BRIEF — Tally the lines in the entries below where the string "radio" occurs. Reply with the total alone.

+++

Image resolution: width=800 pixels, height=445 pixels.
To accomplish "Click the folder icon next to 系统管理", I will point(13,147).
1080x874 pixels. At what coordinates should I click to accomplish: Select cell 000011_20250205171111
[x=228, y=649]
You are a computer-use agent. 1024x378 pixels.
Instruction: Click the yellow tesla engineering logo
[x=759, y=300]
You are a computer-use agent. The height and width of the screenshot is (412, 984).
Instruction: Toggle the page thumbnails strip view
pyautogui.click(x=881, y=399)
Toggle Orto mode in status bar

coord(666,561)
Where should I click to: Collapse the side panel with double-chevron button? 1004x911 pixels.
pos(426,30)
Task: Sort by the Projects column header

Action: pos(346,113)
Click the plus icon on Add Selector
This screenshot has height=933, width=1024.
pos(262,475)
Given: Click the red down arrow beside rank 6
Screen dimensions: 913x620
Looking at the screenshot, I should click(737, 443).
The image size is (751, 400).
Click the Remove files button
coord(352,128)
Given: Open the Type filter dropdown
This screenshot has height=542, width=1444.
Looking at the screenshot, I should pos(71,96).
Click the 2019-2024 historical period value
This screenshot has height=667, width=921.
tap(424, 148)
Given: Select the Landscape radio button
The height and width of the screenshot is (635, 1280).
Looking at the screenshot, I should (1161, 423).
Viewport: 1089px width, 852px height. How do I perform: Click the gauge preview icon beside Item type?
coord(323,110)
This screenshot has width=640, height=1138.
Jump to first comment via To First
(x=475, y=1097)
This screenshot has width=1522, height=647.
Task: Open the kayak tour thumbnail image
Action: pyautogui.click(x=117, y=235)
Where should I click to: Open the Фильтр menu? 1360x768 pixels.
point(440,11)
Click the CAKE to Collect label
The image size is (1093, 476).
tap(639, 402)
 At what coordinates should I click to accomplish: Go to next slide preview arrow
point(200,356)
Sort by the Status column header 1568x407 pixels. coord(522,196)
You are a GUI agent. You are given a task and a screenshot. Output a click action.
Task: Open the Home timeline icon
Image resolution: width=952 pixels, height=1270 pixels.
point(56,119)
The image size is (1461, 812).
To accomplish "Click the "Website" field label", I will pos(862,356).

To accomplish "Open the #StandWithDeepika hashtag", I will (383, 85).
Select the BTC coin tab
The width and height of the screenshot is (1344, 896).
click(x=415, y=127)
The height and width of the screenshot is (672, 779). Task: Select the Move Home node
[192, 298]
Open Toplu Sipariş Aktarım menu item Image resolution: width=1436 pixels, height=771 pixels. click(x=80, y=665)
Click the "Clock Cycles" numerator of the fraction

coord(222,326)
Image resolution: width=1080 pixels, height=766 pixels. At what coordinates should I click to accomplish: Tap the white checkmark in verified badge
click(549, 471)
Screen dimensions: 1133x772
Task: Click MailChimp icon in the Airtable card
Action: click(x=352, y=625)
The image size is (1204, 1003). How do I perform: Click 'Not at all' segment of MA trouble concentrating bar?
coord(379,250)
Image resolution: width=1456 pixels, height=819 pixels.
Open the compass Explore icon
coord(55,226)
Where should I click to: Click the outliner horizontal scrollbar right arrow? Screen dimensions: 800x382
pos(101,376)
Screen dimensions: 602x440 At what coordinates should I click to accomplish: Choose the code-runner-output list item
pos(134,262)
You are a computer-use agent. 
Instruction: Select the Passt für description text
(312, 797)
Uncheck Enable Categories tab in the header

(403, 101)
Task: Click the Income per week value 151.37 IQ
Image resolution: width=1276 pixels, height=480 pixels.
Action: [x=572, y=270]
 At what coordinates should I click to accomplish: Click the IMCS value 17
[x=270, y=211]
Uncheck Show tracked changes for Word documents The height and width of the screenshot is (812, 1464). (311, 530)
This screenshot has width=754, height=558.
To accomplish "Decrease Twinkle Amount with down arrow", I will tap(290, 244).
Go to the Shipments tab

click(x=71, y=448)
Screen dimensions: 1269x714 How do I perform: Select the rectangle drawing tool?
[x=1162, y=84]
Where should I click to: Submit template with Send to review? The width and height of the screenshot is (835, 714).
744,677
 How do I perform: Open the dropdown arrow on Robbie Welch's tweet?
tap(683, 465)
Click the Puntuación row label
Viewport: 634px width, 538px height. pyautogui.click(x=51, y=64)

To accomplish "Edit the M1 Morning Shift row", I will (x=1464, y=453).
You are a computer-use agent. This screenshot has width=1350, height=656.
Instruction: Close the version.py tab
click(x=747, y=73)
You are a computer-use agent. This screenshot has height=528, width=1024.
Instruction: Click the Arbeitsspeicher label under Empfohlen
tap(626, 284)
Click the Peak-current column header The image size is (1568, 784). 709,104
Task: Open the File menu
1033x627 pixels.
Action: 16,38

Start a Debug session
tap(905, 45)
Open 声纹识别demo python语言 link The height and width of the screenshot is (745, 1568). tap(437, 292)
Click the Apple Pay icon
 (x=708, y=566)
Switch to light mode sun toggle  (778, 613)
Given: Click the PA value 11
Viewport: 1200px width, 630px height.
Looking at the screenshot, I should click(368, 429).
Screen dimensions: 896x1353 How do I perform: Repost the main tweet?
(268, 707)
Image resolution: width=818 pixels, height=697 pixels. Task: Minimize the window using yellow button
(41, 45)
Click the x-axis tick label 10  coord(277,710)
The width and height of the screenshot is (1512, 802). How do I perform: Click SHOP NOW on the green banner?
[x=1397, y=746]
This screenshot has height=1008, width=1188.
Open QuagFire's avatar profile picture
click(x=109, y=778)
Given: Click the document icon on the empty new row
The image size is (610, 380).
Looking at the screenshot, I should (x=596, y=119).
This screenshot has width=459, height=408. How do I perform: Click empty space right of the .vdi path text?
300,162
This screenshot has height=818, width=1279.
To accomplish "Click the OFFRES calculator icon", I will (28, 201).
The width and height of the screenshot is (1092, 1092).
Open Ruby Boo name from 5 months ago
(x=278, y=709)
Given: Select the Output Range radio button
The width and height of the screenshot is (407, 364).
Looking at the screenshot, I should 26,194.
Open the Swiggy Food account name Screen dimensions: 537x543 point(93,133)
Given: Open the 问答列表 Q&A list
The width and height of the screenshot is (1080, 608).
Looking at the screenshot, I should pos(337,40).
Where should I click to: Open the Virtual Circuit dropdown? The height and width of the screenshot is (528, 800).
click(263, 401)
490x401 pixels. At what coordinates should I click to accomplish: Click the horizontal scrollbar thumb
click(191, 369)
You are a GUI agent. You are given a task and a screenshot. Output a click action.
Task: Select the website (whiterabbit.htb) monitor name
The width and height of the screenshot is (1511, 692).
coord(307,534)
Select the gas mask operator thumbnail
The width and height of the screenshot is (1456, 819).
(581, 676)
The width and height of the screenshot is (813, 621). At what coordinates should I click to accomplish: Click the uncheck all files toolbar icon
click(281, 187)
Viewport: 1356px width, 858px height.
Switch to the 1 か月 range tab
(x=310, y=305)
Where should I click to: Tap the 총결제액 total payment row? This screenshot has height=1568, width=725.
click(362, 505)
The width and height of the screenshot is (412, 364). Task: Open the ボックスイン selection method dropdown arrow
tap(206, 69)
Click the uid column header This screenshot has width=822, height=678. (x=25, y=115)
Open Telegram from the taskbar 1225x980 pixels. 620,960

+++

SOLUTION — 2